La production industrielle allemande s’écoule principalement à l’exportation faute notamment de demande interne. Uwe Aranas/Shutterstock

Philippe Raphael, économiste de marchés et intervenant en cette qualité à Skema Business School, a participé à la rédaction de cet article.


L’Union européenne serait-elle dans une situation économique plus favorable si l’Allemagne n’en faisait pas parti ? La question peut sembler provocante, mais elle n’en est pas moins fondée. Certes, l’Allemagne est la première puissance économique d’Europe avec un PIB par habitant (en parité de pouvoir d’achat) de 50 639 dollars et figure parmi les pays les plus riches du monde (Banque mondiale). Néanmoins, cela fait maintenant un demi-siècle que l’Allemagne présente des chiffres de surplus commerciaux ininterrompus, tendant toujours à s’amplifier.

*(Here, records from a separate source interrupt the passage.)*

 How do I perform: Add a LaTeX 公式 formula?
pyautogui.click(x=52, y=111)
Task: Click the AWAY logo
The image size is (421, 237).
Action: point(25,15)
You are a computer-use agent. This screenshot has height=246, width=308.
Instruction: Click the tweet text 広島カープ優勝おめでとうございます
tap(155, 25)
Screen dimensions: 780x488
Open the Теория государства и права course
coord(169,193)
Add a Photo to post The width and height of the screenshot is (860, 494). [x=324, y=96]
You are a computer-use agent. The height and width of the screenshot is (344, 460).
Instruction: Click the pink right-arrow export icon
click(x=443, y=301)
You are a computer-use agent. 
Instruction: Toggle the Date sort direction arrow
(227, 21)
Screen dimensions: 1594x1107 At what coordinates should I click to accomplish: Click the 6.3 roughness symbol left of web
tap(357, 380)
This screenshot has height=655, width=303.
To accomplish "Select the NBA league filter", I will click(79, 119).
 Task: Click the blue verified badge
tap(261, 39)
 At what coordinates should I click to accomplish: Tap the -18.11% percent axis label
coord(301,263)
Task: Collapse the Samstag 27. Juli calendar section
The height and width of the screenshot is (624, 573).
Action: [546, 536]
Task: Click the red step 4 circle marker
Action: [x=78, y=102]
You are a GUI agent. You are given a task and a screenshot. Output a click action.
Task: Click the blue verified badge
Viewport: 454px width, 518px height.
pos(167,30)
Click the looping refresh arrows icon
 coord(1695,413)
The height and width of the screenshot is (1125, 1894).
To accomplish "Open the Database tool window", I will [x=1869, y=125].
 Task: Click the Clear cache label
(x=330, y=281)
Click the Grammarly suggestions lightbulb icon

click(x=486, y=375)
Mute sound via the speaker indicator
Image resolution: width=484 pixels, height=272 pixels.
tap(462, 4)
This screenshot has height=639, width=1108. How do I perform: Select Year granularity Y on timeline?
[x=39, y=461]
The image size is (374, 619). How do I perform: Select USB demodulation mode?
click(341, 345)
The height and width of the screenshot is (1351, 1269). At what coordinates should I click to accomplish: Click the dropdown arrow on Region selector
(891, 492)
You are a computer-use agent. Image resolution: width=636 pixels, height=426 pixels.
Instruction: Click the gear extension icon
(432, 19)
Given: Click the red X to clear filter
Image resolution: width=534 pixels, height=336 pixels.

Par essence, un modèle de croissance reposant sur des déséquilibres commerciaux excessifs (généralement caractérisés par des déficits ou surplus au-delà de 3 % du PIB) n’est pas réplicable par les autres pays d’une zone économique intégrée. Les exportations des uns étant les importations des autres, il est inévitable que les excédents allemands génèrent des déficits commerciaux pour les autres pays. C’est en ce sens qu’il est dit « non coopératif ».

L’exception allemande

Sur le plan de la théorie économique, la plupart des modèles dits « d’équilibres généraux » laissent entendre que les déséquilibres commerciaux peuvent être un résultat ponctuel (une déviation temporaire) mais ne sauraient être un état permanent, comme montré dans l’ouvrage Theory of International Trade : A Dual, General Equilibrium Approach de Dixit et Norman (1980). Alors, comment expliquer un tel contre-exemple allemand ? Et quelles en sont les conséquences ?

La balance commerciale allemande n’est plus à l’équilibre depuis les années 1970. tradingeconomics.com/Federal Statistical Office
Projections du FMI sur le modèle de croissance allemand : aucun rééquilibrage attendu d’ici 2020. Economic Outlook Database, octobre 2018.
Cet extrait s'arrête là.